Breaking news

Sei in:

Gli italiani regolari: i nuovi deboli che non hanno voce. Inermi contro i soprusi a volte temono persino di uscire a fare la spesa nel timore di diventare dei senzatetto

Isabelle Bossi Fedrigotti. C’ è stato un sorpasso all’inverso in fondo alla classifica e i penultimi sono diventati gli ultimi. Hanno altri volti di un tempo, questi nuovi derelitti, e anche altri nomi. Non sono più gli stessi della nostra trentennale tradizione, gli immigrati, cioè, i clandestini, comunque stranieri, magari con un passato spaventoso alle spalle, arrivati in Italia privi di tutto: non sempre, almeno, lo sono, non in modo prevedibile, scontato.

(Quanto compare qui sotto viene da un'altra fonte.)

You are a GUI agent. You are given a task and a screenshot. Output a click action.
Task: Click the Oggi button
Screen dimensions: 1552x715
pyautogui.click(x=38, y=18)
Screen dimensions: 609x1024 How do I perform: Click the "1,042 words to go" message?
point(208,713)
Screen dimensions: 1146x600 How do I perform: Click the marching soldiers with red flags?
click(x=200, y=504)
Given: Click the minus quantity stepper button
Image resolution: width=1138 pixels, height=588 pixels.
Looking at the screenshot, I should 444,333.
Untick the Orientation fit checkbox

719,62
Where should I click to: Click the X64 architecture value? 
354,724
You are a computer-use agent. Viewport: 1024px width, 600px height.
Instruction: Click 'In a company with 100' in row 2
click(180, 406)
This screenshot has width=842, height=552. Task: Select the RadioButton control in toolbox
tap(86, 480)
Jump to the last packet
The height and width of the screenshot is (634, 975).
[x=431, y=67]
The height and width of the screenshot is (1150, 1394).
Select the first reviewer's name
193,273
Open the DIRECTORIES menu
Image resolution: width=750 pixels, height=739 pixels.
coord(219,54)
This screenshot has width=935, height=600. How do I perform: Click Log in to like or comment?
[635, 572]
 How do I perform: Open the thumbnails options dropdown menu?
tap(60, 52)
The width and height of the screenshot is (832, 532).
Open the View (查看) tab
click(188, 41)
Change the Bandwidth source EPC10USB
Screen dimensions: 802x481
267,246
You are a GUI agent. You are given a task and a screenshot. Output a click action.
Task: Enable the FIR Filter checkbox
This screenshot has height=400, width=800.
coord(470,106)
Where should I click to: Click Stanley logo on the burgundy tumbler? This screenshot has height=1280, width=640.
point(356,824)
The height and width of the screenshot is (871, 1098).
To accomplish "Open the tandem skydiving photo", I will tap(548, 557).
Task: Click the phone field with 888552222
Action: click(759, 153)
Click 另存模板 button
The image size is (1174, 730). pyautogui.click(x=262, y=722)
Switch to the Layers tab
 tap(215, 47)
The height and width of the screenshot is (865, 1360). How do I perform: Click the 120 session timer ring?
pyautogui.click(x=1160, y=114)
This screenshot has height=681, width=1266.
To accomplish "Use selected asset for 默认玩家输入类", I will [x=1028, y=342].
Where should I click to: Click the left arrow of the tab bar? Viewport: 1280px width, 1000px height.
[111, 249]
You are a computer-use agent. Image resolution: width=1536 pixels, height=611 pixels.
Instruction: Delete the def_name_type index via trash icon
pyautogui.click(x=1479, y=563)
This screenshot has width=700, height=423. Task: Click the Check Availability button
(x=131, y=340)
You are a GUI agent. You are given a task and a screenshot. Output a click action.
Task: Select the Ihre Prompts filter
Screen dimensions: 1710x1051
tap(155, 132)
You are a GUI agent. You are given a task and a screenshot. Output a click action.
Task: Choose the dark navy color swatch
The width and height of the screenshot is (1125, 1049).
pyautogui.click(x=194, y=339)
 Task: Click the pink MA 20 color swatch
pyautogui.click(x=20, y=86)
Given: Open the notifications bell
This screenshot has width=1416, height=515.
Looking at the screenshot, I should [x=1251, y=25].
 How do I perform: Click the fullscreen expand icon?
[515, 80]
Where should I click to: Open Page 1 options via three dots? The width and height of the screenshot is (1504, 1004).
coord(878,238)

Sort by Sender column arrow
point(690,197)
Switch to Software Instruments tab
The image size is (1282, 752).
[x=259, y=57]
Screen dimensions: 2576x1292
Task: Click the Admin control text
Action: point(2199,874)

Sembrano piuttosto essere oggi, i più deboli, coloro che nessuno ascolta, cui nessuno porge attenzione, cui nessuno viene in soccorso perché non hanno voce, soprattutto non hanno voce collettiva, bensì singola, isolata e, quindi, inevitabilmente, flebile.

Sono questi protagonisti del sorpasso all’inverso, questi nuovi deboli e debolissimi, per esempio, coloro dei quali parlano oggi e hanno parlato nei loro articoli sul Corriere di ieri e dell’altro ieri Andrea Galli e Gianni Santucci, e cioè i regolari delle case popolari, italiani per lo più, spesso soli, spesso anziani, non raramente con famiglie fragili, difficili.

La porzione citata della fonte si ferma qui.